Istruzioni >>
Rispondi a queste domande sull'articolo sulla legge anti-dolore:
(a) Chi è la presidente della Federazione nazionale Collegi Ipasvi?
(b) Quanti italiani su tre non sanno che esiste la legge anti-dolore?
(c) Che numero ha la legge anti-dolore?

Brano dell'esercizio >>
La presidente della Federazione nazionale Collegi Ipasvi, Barbara Mangiacavalli, lancia la proposta dopo la presentazione dei dati della Fondazione “Gigi Ghirotti onlus”. “Gli infermieri devono essere coinvolti in prima persona oltre che nell’assistenza per le cure palliative anche nell’informazione e nell’educazione dei malati che soffrono”
ROMA – La legge c’è ma in pochi la conosco: anzi i numeri dicono che due italiani su tre ignorano l’esistenza della legge anti-dolore (la 38/2010). Il dato è emerso da una indagine realizzata dall’Osservatorio per il monitoraggio della terapia del dolore e cure palliative istituito dalla Fondazione nazionale Gigi Ghirotti onlus in collaborazione con la Fondazione Isal.

Estratto dati >>
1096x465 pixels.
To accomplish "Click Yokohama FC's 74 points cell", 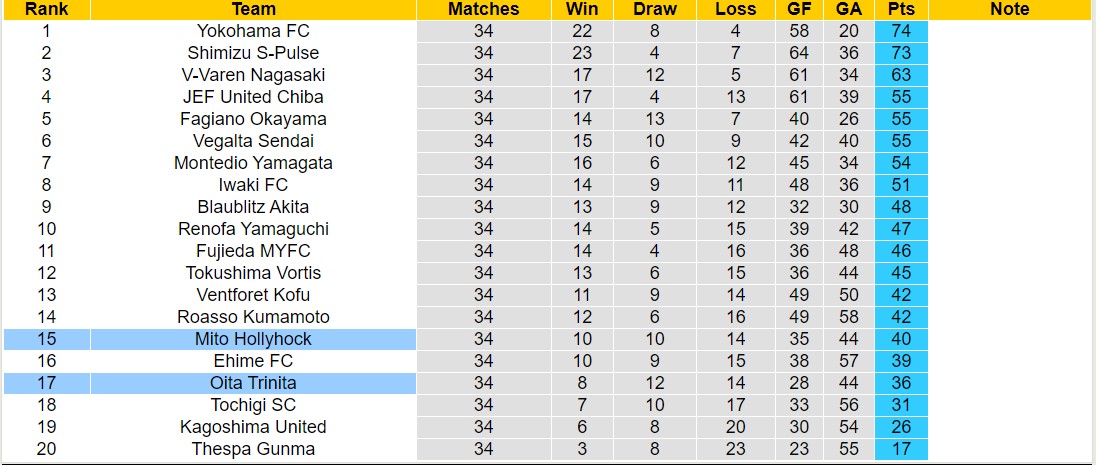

Risposta >>
(a) Barbara Mangiacavalli.
(b) Due su tre.
(c) 38/2010.